I have no head for heights. Viewing towers and castle ledges – if you can persuade me up there in the first place – are treated with extreme caution. I am, therefore, wary of the over-enthusiastic tour guide who slaps you on the back and pushes you forward, exclaiming “Get a look at that view! Isn’t it bloody magnificent?” Daniel Harding was that tour guide, scaling the heights of Bruckner’s Fourth Symphony with the LSO, loudly praising the panorama. In the congested acoustic of the Barbican, bludgeoned by the brass, I became fatigued very early in the journey.
After a wobbly misstep from the first horn made an inauspicious start to the ascent, the mood for the trek was firmly set – bracing, verging on aggressive. Climaxes were blasted through, the dogged “two-against-three” rhythmic gait almost a lop-sided rush to reach the next great orchestral vista. The “hunting” Scherzo lacked rustic charm and the finale was injected with Mahlerian Angst. There were moments of repose to catch one’s breath, such as the noble string chorale in the second movement and the lilting clarinet solo (Andrew Marriner) in the Scherzo’s trio section. The strings’ romantic swell in the finale was rich and satisfying, but Harding’s Bruckner was both too hectic and too hectoring.

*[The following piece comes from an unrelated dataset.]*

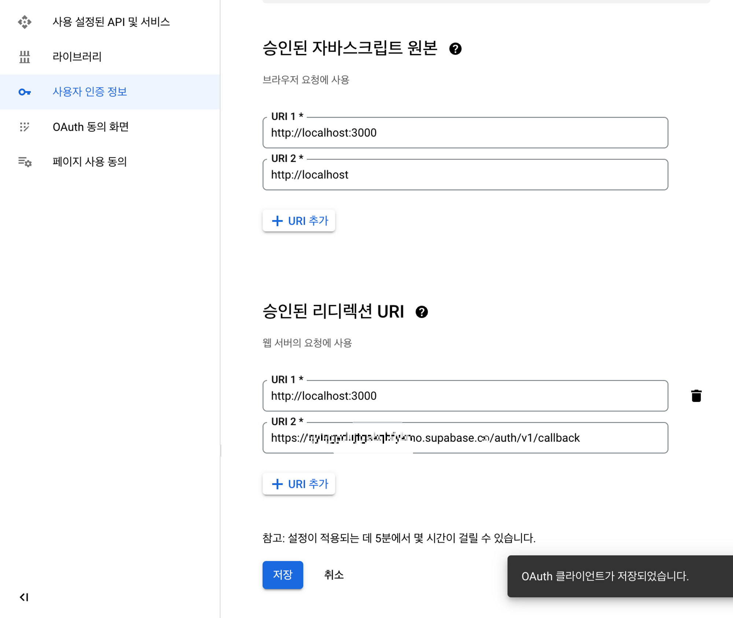This screenshot has width=733, height=618.
Task: Click the 취소 button
Action: coord(334,575)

If the view from Bruckner’s summit had been proclaimed too loudly, the view through James Moriarty’s Windows was far more restricted. A five-minute concert opener receiving its world première, Windows is a fragmentary piece – sections of the orchestra often employed independently, sparsely scored – where you got the impression you were missing the bigger picture. Pungent woodwind chords and chattering, muted trumpets gave an impression of something bolder trying to escape.
The oasis of calm at the centre of this programme was provided by Maria João Pires, soloist in Mozart’s Piano Concerto no. 9 in E flat major, K271. Unusually, this concerto wasn’t written specifically for Mozart himself to perform, but was composed for Victoire Jenamy, daughter of Jean Georges Noverre, ballet master at Vienna’s Imperial Court. It’s the one piano concerto Mozart wrote where there is no orchestral tutti to set things in motion, throwing the soloist straight into the action before standing aside, only to return with a teasing, long trill.
Pires was a model of restraint, compact and precise, with no unnecessary movements at the keyboard. Head tossing and dramatic gestures are not for her. Her delicate little trills in the minor key Andantino had the crystalline beauty of a butterfly beating its fragile wings. There was very little use of the sustaining pedal in a crisp, intimate performance. It was as if we were eavesdropping on a private conversation between pianist and orchestra. The LSO’s silky smooth strings – even if there were quite a lot of them for Mozart – engaged in the dialogue amiably.
Chopin’s First Piano Concerto was originally scheduled for this concert. By way of tantalising compensation, Pires offered us an encore, a Nocturne so mesmerising, so full of moonbeams and ghostly shadows, that I ached for a solo recital for the remainder of the evening.